華鈴の帯を引っ張っているモノがいる。リュウグウノツカイのような、あの空を飛ぶモノ。タチリュウと呼ばれた、目玉が顔にいくつもある、不気味なモノが、華鈴の帯を咥えて空高く飛んだ。
(なんで、ちょっかいを出さなければ平気だって言ってたのに)
タチリュウが華鈴の帯を咥えたまま、身体をうねらせて飛び続けた。燐家はもう見えない。街からも離れて山の頂に沿って飛んでいる。
片方の足から草履がするりと脱げて、重力に引かれて落ちていった。遠目に見える木の中へ見えなくなる。
背筋が冷えていくのがわかる。
このまま落とされたら、ひとたまりもない。暴れて咥えている帯を離されたら、一巻の終わりだ。
(けど、どこに行くの?)
「きゃっ」
一匹だと思ったら、もう一匹が華鈴をかっさらうかのように、帯を引いて一匹から奪っていく。がくりと揺れて、息が止まりそうになった。今度は先ほどのタチリュウが向かってくると、もう一度華鈴の帯を咥えようとする。着物に歯が擦り、すれ違いざまに尾びれで頬を叩いた。はたかれたようになって、眼鏡だけが落下した。
ひりひりと痛む頬をさする余裕もない。
タチリュウは華鈴を奪い合うように、帯を引いたり、落としそうになったりする。その度に悲鳴を上げて、気を失いそうになった。

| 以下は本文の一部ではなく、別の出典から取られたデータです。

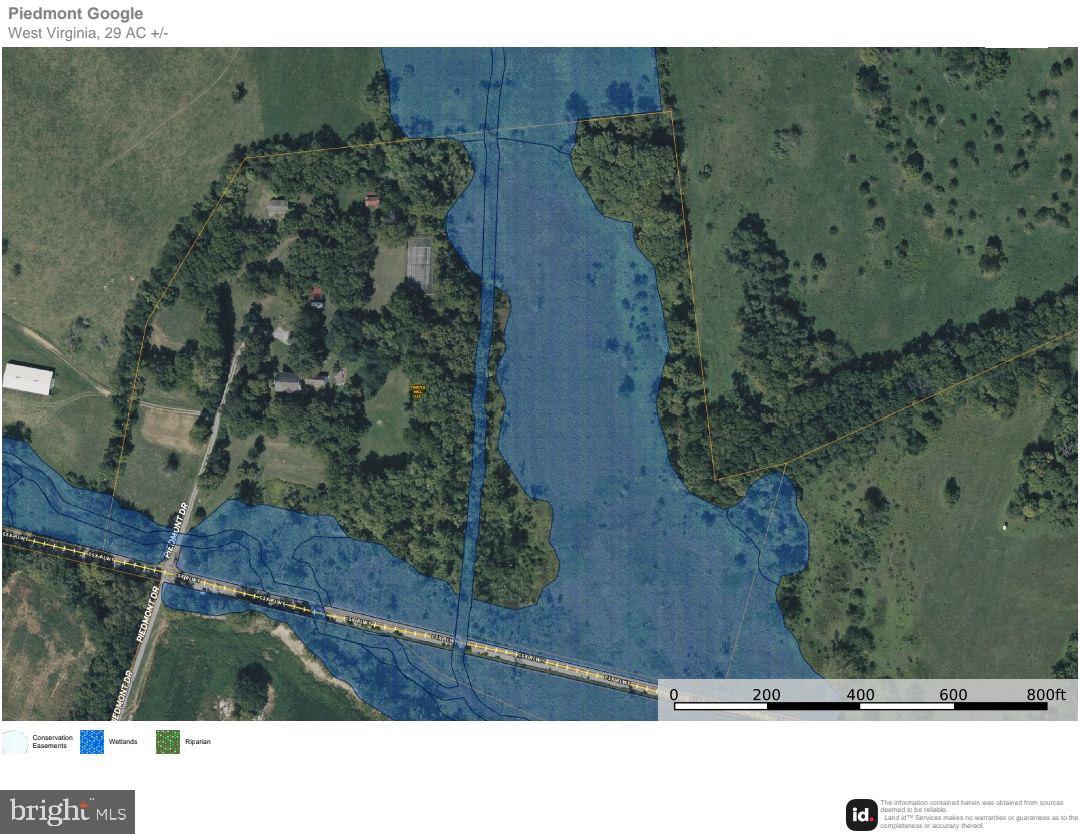Click the Conservation Easements legend icon
Screen dimensions: 1080x834
click(15, 742)
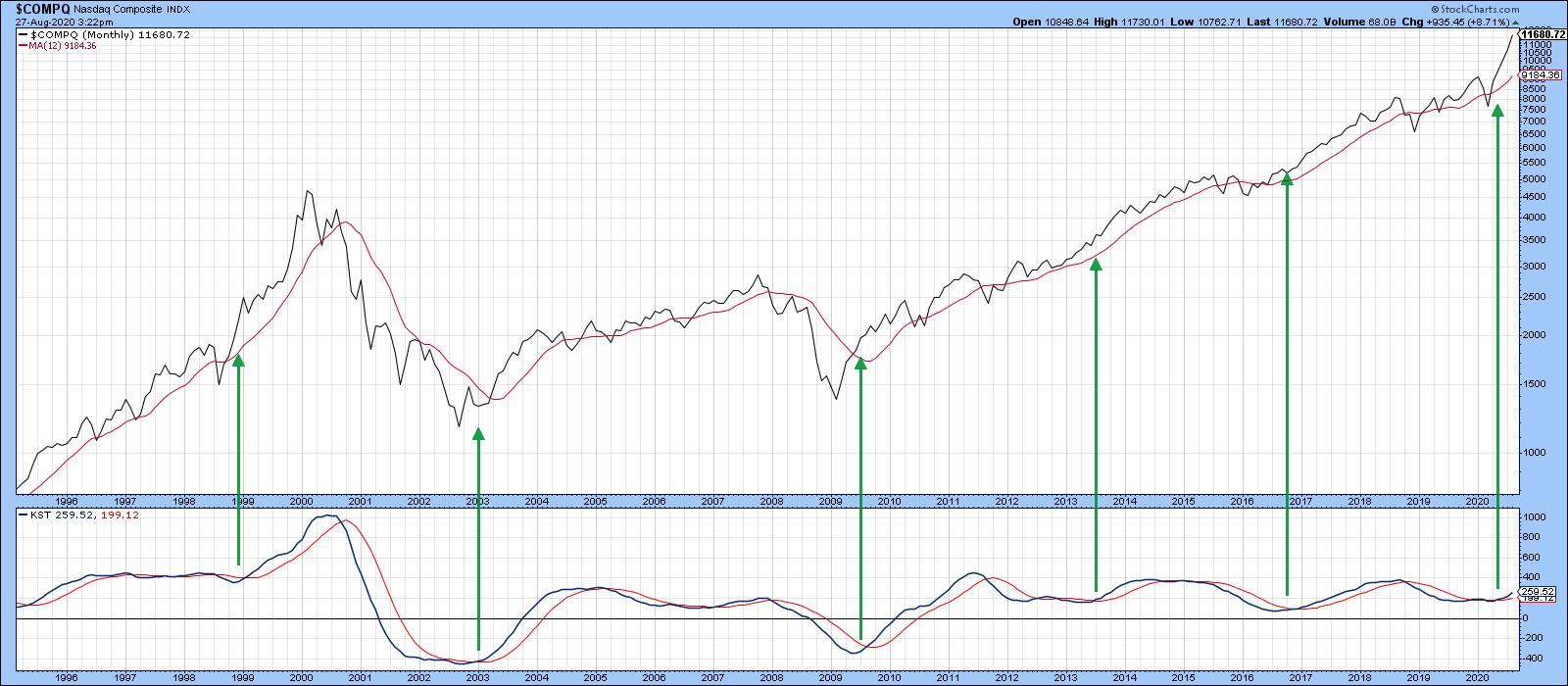
Task: Click the 2015 label on the bottom time axis
Action: (1183, 677)
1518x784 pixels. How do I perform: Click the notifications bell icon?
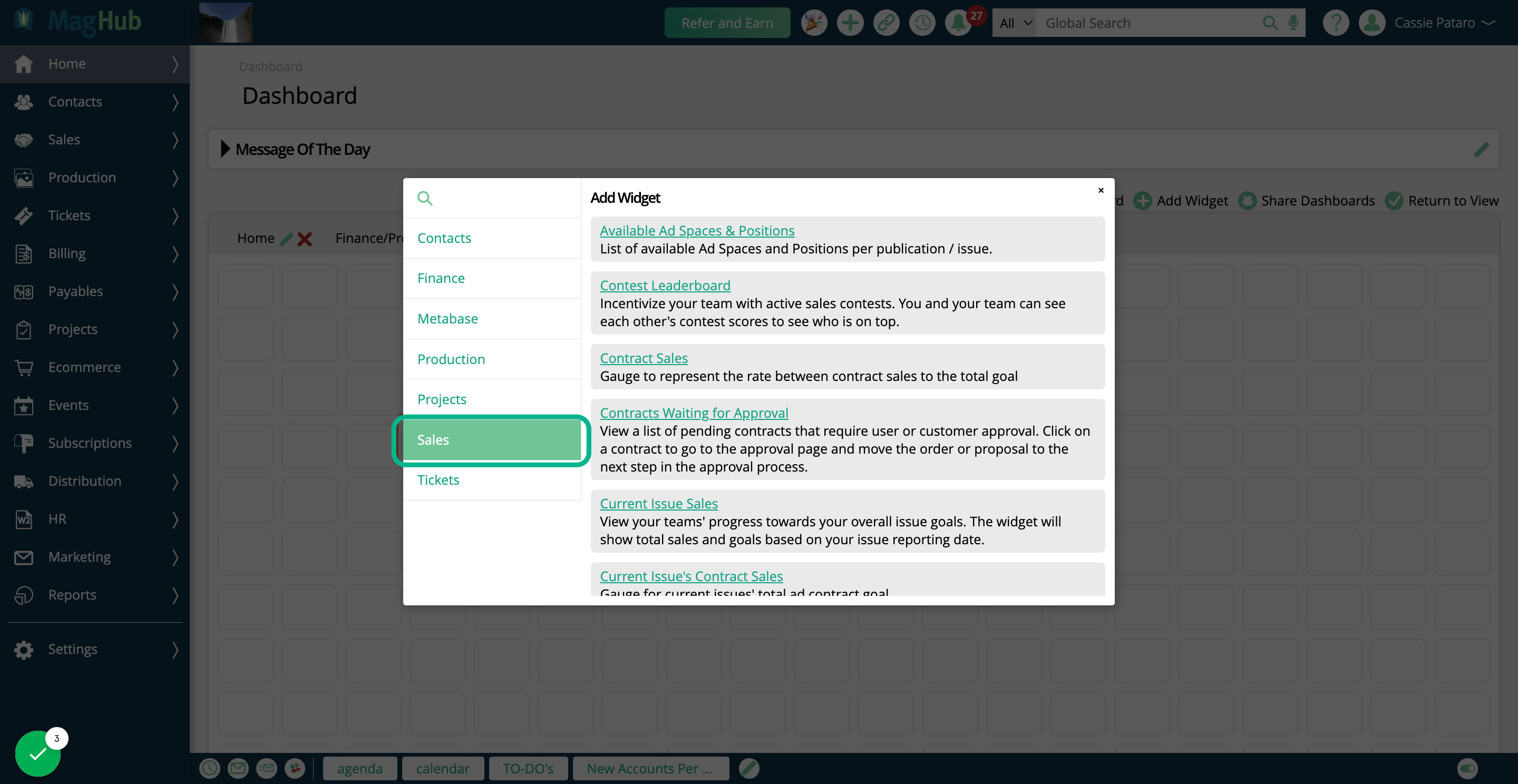coord(958,23)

獲物を取り合う大型の鳥のようだ。尾びれで叩き合いながら、飛んでは、高度を上げたり下げたりしてくる。
「きゃあっ! うぐっ!」
身体が浮遊したように重力を感じなくなれば、帯を引っ張られて急激に重力を感じ、吐きそうになる。タチリュウは華鈴を咥えたまま低空飛行した。そのスピードに悲鳴すら出せない。
突然タチリュウが方向転換して、相手のタチリュウを避けようとしたが、尾びれが当たる。それに対抗するように、回転するように方向転換しては、追いかけてきたタチリュウの背を尾びれで叩きつけた。
ギャアギャアと鳴き始めたその時、戦いに夢中になったか口から帯が離れると、華鈴の身体は真っ逆さまに山へと落ちたのだ。